The apparent specificity of purified ES-10 to hydrolyze LIDO and MEGX, but not GX, agrees well with the results from incubations with microsomes showing that XYL is formed from LIDO and MEGX (NADPH-independent formation) but not from GX. The ES-10 and ES-4 esterases are highly expressed in rat liver, and they have been estimated to comprise about 1.5 and 0.5% of the microsomal protein, respectively (Morgan et al., 1994). The ES-10 esterase is likely to be highly expressed also in humans, whereas the ES-4 esterase is not (Diczfalusy et al., 2001). Therefore, the ES-10 carboxylesterase is a strong candidate esterase enzyme to be involved in the metabolism of LIDO in both rat and human.
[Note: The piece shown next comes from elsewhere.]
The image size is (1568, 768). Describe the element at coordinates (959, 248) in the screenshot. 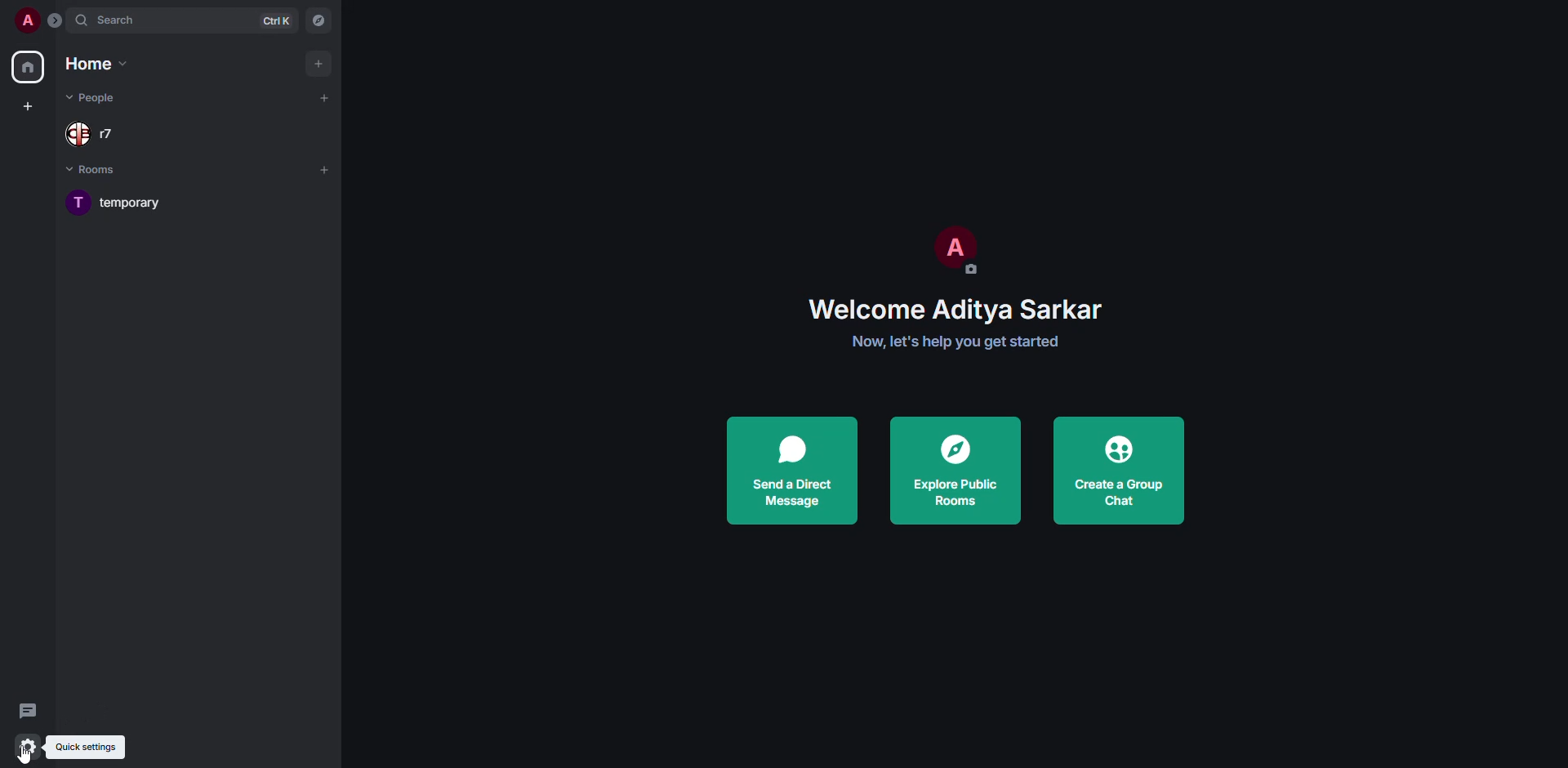

I see `profile pic` at that location.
Keenaghan and Boyes (1972) demonstrated that 3-OH-LIDO (31.2%) and 3-OH-MEGX (36.9%) were major metabolites excreted of orally administered LIDO in female S-D rats, but also substantial amounts of 4-OH-XYL (12.4%) were excreted. Although MEGX (0.7%), GX (2.1%), XYL (1.5%), and LIDO (0.2%) were identified as minor metabolites, no 3-OH-XYL was detected. These findings further support a concept that LIDO may be metabolized by two pathways in the rat, one involving 3-hydroxylations of LIDO and MEGX followed by excretion, and another pathway involving direct esterase-catalyzed hydrolysis, or deethylation of LIDO to MEGX followed by esterase-catalyzed hydrolysis, to form XYL, which may subsequently be 4-hydroxylated and excreted as outlined in Fig. 5. These data also indicate that the latter metabolic scheme may be found in humans since Tam et al. (1987) have demonstrated that 4-OH-XYL is the major metabolite being excreted in human urine, comprising about 80% of intravenously administered LIDO.
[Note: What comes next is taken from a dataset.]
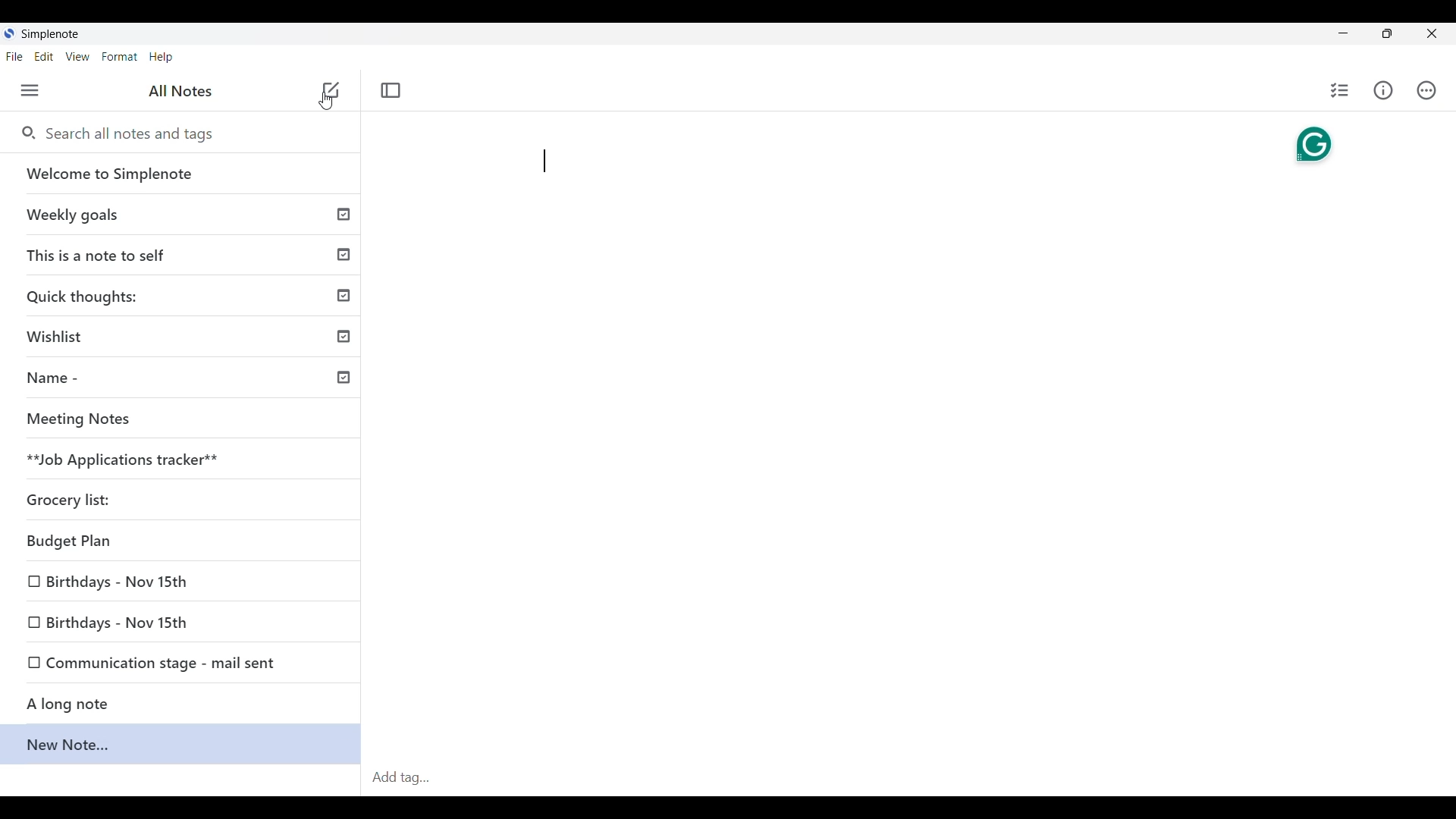  What do you see at coordinates (171, 416) in the screenshot?
I see `meeting notes` at bounding box center [171, 416].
View larger version (16K): [in this window] [in a new window]   Fig. 5.   Hypothetical scheme for the formation of 4-OH-XYL and other hydroxylated metabolites from LIDO, MEGX, and/or GX via the activity by esterases and/or P450. Bold arrows indicate deamidation via esterases.

Furthermore, this concept is supported by a study by Martin et al. (1997). This group has studied a compound with a structure very similar to that of LIDO, the anticonvulsant N-(2,6-dimethylphenyl)-5-methyl-3-isoxazolecarboxamide, that also contains an amide bond. This compound was also hydrolyzed in an NADPH-independent manner, and the hydrolysis was inhibited by BNPP. However, these authors did not identify any responsible amidase/esterase for the hydrolysis of their compound.

In summary, we have demonstrated here that N-dealkylation is the main pathway in the in vitro rat hepatic microsomal metabolism of LIDO, rather than aromatic hydroxylation. Furthermore, our data suggest that liver microsomal carboxylesterases can hydrolyze LIDO and MEGX, suggesting that 4-OH-XYL excreted in S-D rat urine is derived from hydrolyzed LIDO and/or MEGX via esterases to form XYL. XYL can subsequently be hydroxylated in an NADPH-dependent manner, most likely by P450, to 4-OH-XYL.